__Source extract__:
++++

The best DAC for under $10k is only $2k

I use primarily four DACs, all “NOS” or I would rather call “bit-perfect” when fed with DSD data. Data from HQPlayer thus reaching the actual D/A conversion stage bit-perfect.

Primary DACs are T+A DAC 200, T+A HA 200, Holo Spring 2 and Holo Spring 3. I run all these always at DSD256 or DSD512 from HQPlayer.

I also have some other DACs in use that do the same at DSD. Such as iFi iDSD NEO and xDSD Gryphon (TI/BB chip that is always bit-perfect with DSD). In addition RME ADI-2 Pro, TEAC NT-503, Topping E30 and SMSL D-6 (all with AKM chip in DSD Direct mode). And then SMSL D300 (Rohm chip that is always bit-perfect with DSD).

++++

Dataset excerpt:
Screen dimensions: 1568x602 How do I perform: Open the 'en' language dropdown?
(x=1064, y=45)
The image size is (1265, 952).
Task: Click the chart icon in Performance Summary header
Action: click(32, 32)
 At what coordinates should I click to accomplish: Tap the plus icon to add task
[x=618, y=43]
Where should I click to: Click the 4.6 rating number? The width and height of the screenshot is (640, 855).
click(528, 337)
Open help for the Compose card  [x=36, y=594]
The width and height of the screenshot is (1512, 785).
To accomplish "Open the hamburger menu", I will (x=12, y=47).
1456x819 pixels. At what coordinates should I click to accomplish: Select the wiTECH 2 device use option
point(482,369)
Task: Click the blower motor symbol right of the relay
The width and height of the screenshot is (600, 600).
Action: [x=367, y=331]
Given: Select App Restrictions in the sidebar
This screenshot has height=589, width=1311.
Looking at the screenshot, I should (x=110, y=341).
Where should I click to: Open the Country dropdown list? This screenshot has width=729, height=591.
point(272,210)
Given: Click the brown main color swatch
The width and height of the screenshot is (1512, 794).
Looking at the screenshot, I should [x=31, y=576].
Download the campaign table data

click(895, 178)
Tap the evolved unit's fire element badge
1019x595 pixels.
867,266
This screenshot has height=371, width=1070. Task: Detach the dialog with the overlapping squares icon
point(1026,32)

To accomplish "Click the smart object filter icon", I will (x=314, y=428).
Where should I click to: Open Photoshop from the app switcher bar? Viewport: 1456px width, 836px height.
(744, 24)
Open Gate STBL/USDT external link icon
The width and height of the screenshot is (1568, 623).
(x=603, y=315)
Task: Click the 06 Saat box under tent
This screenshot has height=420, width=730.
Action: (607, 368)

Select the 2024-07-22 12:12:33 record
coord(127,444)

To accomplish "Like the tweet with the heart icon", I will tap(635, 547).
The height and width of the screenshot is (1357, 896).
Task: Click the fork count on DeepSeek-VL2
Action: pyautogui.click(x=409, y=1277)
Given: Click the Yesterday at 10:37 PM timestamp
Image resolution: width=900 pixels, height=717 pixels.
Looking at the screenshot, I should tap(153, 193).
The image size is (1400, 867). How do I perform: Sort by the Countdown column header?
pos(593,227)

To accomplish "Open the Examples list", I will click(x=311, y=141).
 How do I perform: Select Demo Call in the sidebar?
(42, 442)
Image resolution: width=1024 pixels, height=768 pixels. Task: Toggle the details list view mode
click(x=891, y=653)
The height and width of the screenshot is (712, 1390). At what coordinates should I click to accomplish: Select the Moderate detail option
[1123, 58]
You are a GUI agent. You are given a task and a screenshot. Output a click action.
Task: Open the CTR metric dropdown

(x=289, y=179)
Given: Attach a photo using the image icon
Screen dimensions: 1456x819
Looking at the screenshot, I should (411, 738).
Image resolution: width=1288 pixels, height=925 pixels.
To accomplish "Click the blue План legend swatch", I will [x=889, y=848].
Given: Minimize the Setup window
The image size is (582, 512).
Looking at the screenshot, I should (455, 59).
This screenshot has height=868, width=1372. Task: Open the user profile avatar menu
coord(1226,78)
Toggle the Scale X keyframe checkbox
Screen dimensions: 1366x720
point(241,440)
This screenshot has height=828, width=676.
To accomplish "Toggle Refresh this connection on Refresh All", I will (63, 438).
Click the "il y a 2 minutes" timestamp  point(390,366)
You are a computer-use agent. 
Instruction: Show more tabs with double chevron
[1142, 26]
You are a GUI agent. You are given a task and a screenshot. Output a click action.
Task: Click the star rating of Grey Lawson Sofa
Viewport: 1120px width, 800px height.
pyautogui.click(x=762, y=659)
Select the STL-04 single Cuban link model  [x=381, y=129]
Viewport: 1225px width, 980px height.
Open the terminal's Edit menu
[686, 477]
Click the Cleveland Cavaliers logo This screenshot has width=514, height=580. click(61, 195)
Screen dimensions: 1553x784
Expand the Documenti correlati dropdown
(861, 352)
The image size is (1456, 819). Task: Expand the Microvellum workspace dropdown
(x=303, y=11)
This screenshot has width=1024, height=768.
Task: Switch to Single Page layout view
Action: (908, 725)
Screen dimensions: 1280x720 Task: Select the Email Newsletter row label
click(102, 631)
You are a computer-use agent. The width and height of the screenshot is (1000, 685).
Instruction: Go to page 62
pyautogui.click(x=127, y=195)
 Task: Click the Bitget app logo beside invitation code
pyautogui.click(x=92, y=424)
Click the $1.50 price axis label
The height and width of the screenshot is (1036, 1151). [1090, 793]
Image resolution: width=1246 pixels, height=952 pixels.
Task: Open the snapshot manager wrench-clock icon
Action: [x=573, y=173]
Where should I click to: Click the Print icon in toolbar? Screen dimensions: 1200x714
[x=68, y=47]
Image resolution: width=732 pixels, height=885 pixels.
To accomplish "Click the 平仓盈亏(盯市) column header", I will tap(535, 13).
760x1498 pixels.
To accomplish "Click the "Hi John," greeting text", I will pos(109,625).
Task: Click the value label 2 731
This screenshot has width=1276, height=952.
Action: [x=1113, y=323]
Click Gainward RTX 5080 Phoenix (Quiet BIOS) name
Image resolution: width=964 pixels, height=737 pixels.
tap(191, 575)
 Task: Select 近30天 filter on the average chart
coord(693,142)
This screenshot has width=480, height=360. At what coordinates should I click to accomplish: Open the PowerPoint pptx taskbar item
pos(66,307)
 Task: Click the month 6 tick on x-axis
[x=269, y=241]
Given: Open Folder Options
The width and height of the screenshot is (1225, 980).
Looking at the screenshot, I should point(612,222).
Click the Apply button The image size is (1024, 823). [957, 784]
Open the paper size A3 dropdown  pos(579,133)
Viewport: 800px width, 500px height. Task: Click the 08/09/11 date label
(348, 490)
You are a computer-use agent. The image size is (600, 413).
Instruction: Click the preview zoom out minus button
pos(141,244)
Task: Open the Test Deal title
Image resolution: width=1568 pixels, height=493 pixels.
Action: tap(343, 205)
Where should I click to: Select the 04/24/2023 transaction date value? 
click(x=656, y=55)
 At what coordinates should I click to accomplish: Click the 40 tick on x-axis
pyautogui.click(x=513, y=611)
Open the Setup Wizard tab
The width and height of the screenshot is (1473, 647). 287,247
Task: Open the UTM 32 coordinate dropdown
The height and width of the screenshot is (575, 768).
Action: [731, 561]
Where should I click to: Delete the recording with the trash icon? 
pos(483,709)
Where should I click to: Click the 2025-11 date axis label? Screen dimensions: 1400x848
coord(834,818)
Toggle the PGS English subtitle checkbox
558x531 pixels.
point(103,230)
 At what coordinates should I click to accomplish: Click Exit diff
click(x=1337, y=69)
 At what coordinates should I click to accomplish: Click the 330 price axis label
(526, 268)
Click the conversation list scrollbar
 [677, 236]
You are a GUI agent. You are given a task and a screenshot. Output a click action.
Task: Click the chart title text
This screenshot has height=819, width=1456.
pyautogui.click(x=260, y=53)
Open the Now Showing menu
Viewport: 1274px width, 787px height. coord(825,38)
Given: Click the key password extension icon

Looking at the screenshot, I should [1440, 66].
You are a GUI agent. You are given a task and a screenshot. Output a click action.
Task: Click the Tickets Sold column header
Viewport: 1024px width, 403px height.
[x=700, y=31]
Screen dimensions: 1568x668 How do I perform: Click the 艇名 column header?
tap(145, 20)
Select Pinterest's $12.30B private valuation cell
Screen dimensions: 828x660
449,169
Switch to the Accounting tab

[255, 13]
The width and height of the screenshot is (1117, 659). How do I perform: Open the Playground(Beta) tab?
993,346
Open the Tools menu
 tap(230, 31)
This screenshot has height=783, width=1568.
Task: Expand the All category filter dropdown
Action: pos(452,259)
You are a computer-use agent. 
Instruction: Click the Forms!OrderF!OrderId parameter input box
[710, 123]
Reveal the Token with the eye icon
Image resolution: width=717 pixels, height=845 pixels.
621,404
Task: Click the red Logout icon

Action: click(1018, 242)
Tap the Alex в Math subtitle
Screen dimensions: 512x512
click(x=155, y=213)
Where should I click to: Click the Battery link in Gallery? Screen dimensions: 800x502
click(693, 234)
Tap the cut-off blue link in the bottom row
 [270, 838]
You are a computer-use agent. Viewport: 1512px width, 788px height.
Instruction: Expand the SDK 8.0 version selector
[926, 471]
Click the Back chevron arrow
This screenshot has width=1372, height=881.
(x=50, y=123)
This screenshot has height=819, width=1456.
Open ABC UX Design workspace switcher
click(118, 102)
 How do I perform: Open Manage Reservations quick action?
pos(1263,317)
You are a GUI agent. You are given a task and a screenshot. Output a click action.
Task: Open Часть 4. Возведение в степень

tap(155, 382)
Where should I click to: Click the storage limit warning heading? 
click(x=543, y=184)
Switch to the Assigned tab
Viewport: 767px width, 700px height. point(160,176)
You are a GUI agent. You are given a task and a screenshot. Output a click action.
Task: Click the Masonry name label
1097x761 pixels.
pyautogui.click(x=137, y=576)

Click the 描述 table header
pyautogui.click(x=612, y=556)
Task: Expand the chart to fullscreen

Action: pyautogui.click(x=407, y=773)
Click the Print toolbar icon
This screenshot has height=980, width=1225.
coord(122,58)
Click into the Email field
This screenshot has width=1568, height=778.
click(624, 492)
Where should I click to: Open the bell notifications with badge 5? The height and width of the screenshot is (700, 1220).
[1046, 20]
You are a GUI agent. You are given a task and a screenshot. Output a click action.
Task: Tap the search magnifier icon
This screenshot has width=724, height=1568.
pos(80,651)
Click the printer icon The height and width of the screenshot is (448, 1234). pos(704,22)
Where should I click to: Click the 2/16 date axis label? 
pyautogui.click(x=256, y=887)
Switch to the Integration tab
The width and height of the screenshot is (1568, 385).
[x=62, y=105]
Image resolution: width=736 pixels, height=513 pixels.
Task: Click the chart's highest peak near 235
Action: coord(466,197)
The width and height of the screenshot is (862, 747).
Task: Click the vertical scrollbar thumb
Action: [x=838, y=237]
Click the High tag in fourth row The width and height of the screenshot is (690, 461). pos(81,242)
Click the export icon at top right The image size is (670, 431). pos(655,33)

++++

__To do__:
1. Summarize the DAC post in two sentences.
2. Reproduce the DAC post word for word from "The best DAC" to "conversion stage bit-perfect.".
This listing comes from a separate source.

__Outputs by task__:
1. The writer primarily uses four DACs, the T+A DAC 200, T+A HA 200, Holo Spring 2 and Holo Spring 3, all bit-perfect when fed DSD data and always run at DSD256 or DSD512 from HQPlayer. Other DACs in use do the same with DSD, including iFi, RME, TEAC, Topping and SMSL models built on TI/BB, AKM (in DSD Direct mode) or Rohm chips.

2.
The best DAC for under $10k is only $2k

I use primarily four DACs, all “NOS” or I would rather call “bit-perfect” when fed with DSD data. Data from HQPlayer thus reaching the actual D/A conversion stage bit-perfect.